■ **Document extract**
■ ■ ■ ■

No bird can ever fly on only one of its wings. Women being the ‘other-wing’ of the society it is but proper that their role be discussed here.
Ideals constitute the very heart and soul of a nation. Hence a real understanding of the Hindu nation and its womanhood would essentially depend on that of its ideals. As already stated, Hinduism considers Moksha or spiritual freedom as the summum bonum of life, whether for man or for woman. Consequently the disciplines described and the paths prescribed for the attainment of this Moksha are almost identical. Purity, self-control, devotion and austerity are as much necessary for woman as for man. However Hinduism does not shut its eyes to the differences that do exist between man and woman, biological as well as temperamental. That is why it has defined their areas of activity depending upon their Svadharma or special characteristics and prescribed slightly different modes of life and discipline.
The strength and the soundness of a society are sustained by those of the family; and woman is the central figure in a family. Just imagine the tremendous responsibility that is placed on her! A Griha or home is no home but for the Grihini (the mistress of the family). Hence the ideal placed before the Hindu woman is that of the ideal Grihini, who again is an ideal wife, an ideal friend and an ideal mother–all rolled into one. It is Sitá, Sávitri, Damayanti and Gándhári–the songs of the Hindu soil–that have inspired the lives of millions of Hindu women for aeons, and not Helens or Juliets.

■ ■ ■ ■

■ **Source material**
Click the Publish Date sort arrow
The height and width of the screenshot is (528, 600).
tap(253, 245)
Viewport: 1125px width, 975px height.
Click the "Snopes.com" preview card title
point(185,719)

■ ■ ■ ■

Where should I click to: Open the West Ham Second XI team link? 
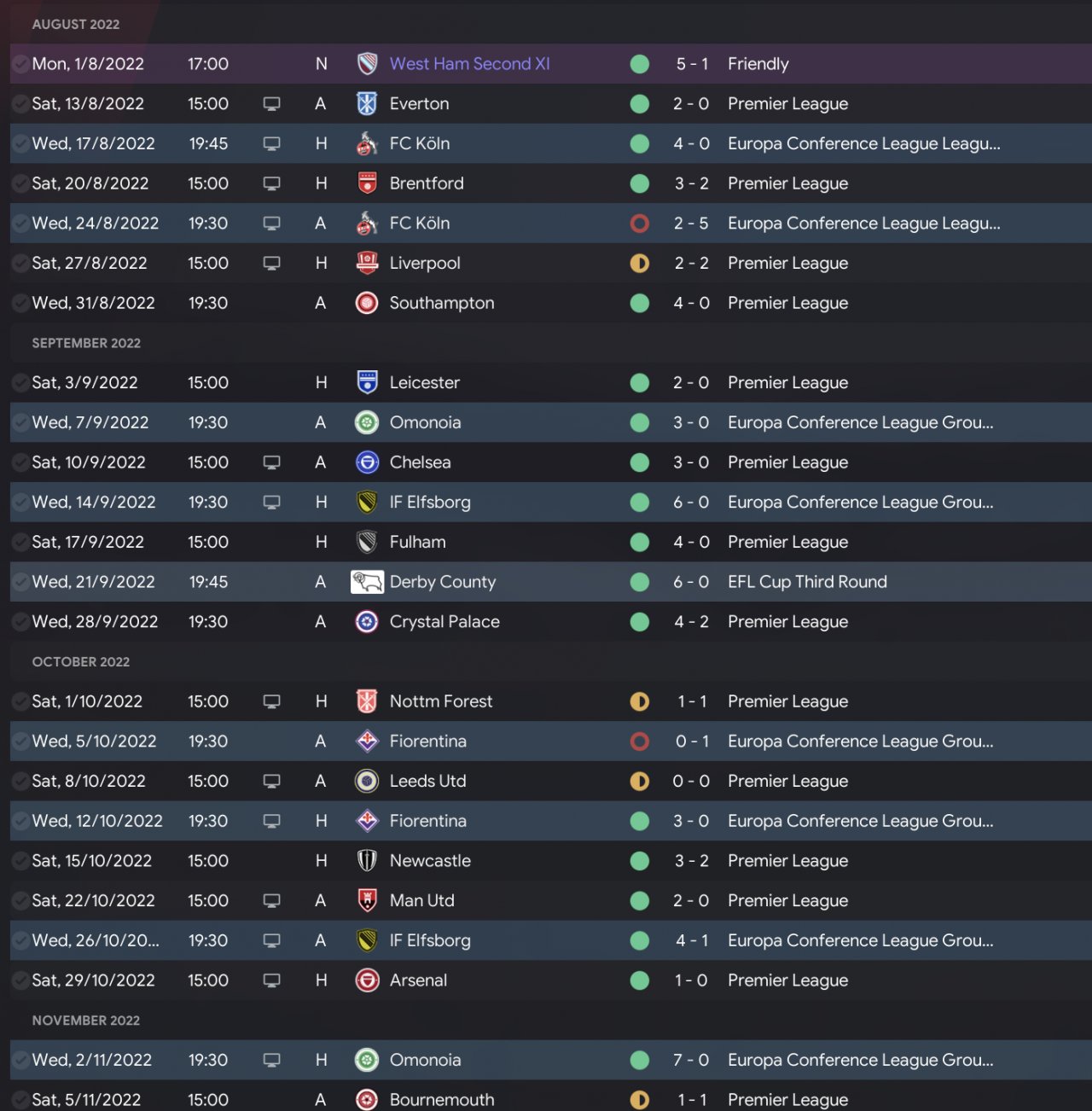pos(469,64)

■ ■ ■ ■

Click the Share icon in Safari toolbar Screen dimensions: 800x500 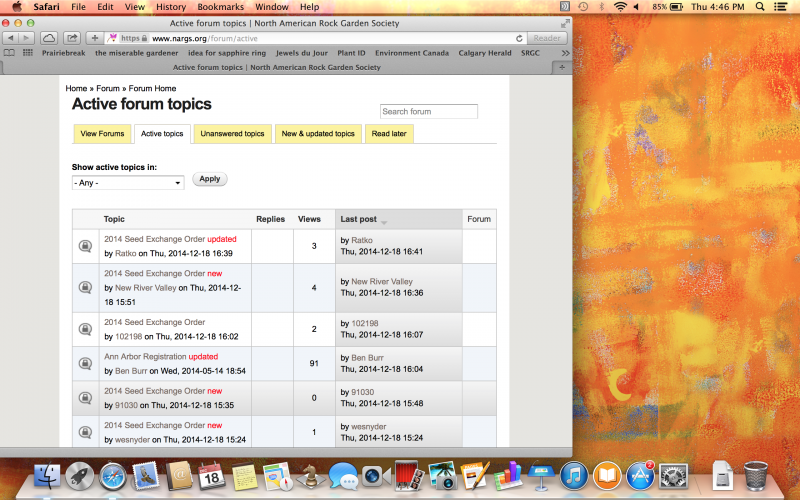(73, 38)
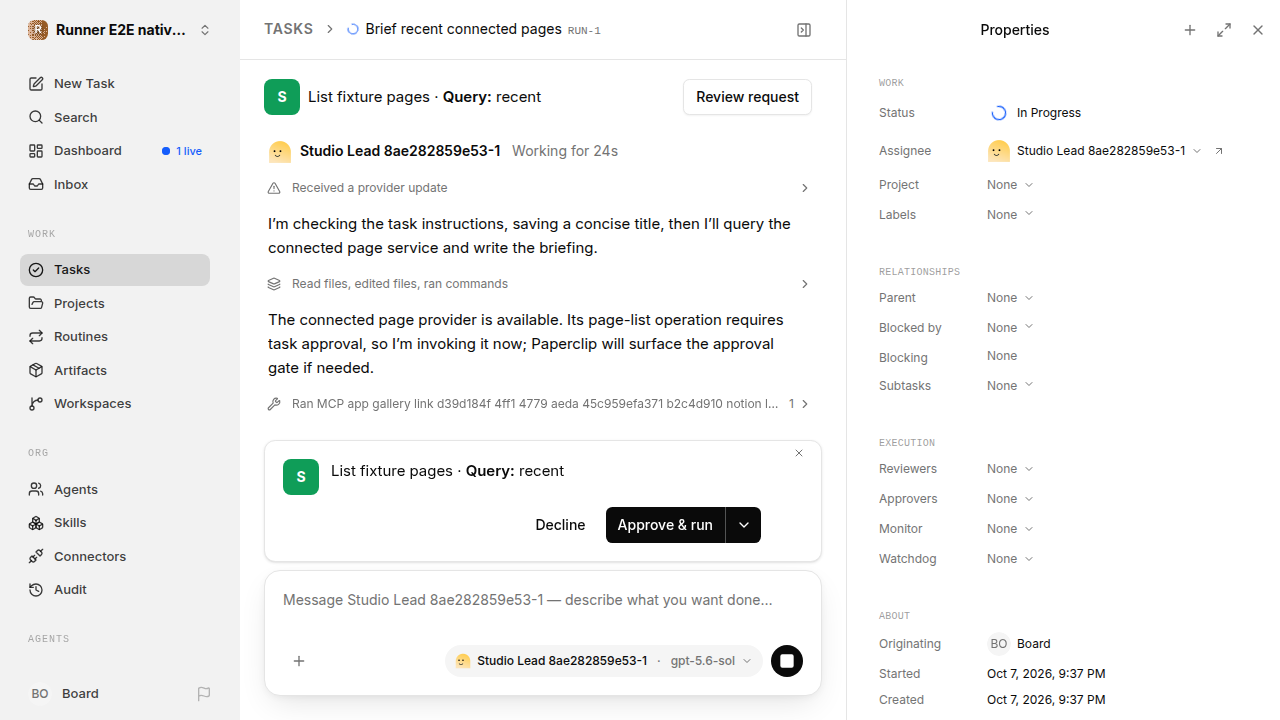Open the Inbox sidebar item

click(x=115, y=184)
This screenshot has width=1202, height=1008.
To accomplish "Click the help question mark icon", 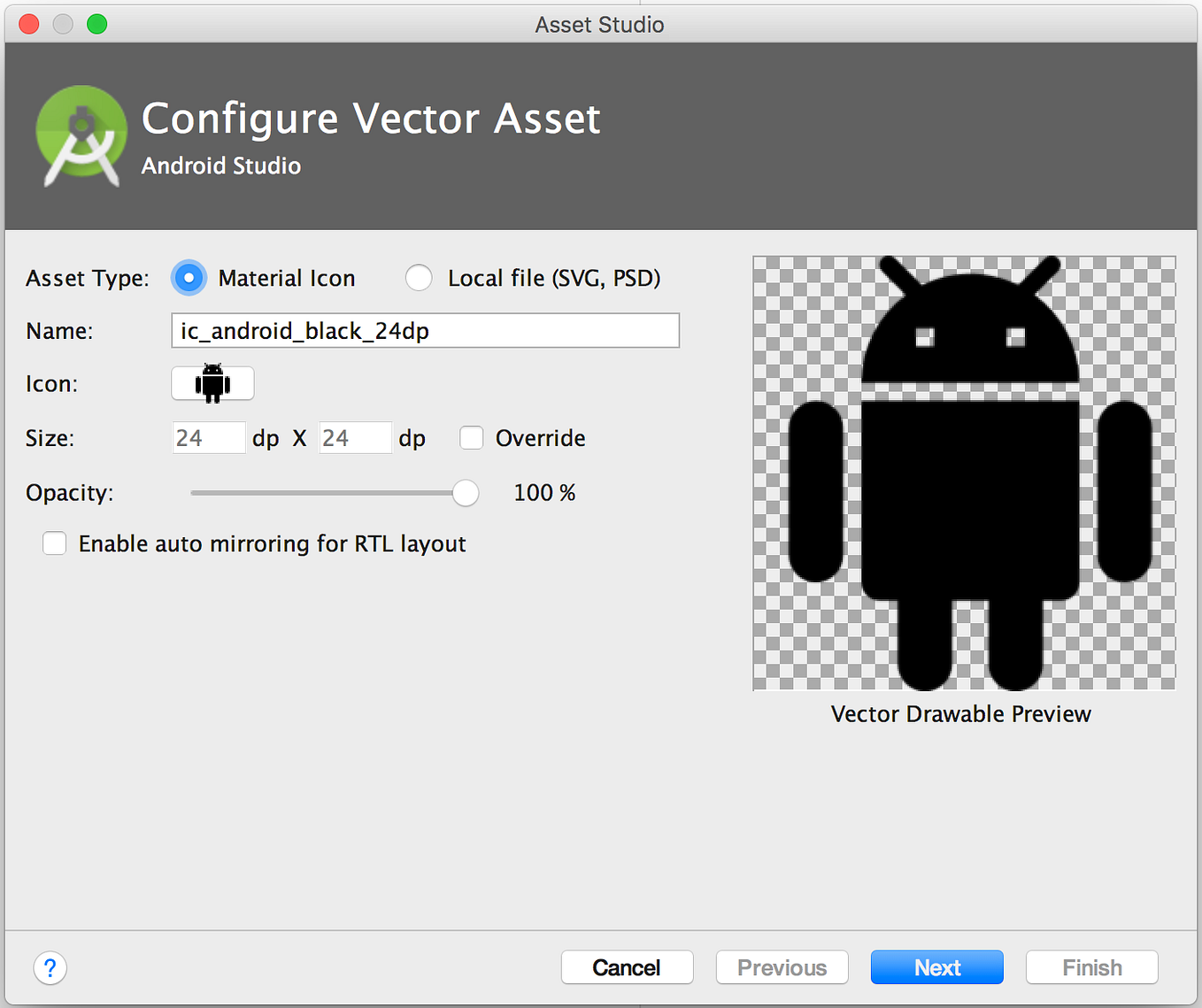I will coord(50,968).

■ ■ ■ ■

■ **Exercise requirements**
a – Which women does the passage on Hindu womanhood name as having inspired the lives of Hindu women? List each one.
b – According to the passage on Hindu womanhood, what does Hinduism consider the summum bonum of life?
c – In the passage on Hindu womanhood, reproduce everything from "Ideals constitute the" down to "life and discipline." word for word.

■ **Numbered answers**
a – Sitá, Sávitri, Damayanti, Gándhári

b – Moksha, or spiritual freedom.

c –
Ideals constitute the very heart and soul of a nation. Hence a real understanding of the Hindu nation and its womanhood would essentially depend on that of its ideals. As already stated, Hinduism considers Moksha or spiritual freedom as the summum bonum of life, whether for man or for woman. Consequently the disciplines described and the paths prescribed for the attainment of this Moksha are almost identical. Purity, self-control, devotion and austerity are as much necessary for woman as for man. However Hinduism does not shut its eyes to the differences that do exist between man and woman, biological as well as temperamental. That is why it has defined their areas of activity depending upon their Svadharma or special characteristics and prescribed slightly different modes of life and discipline.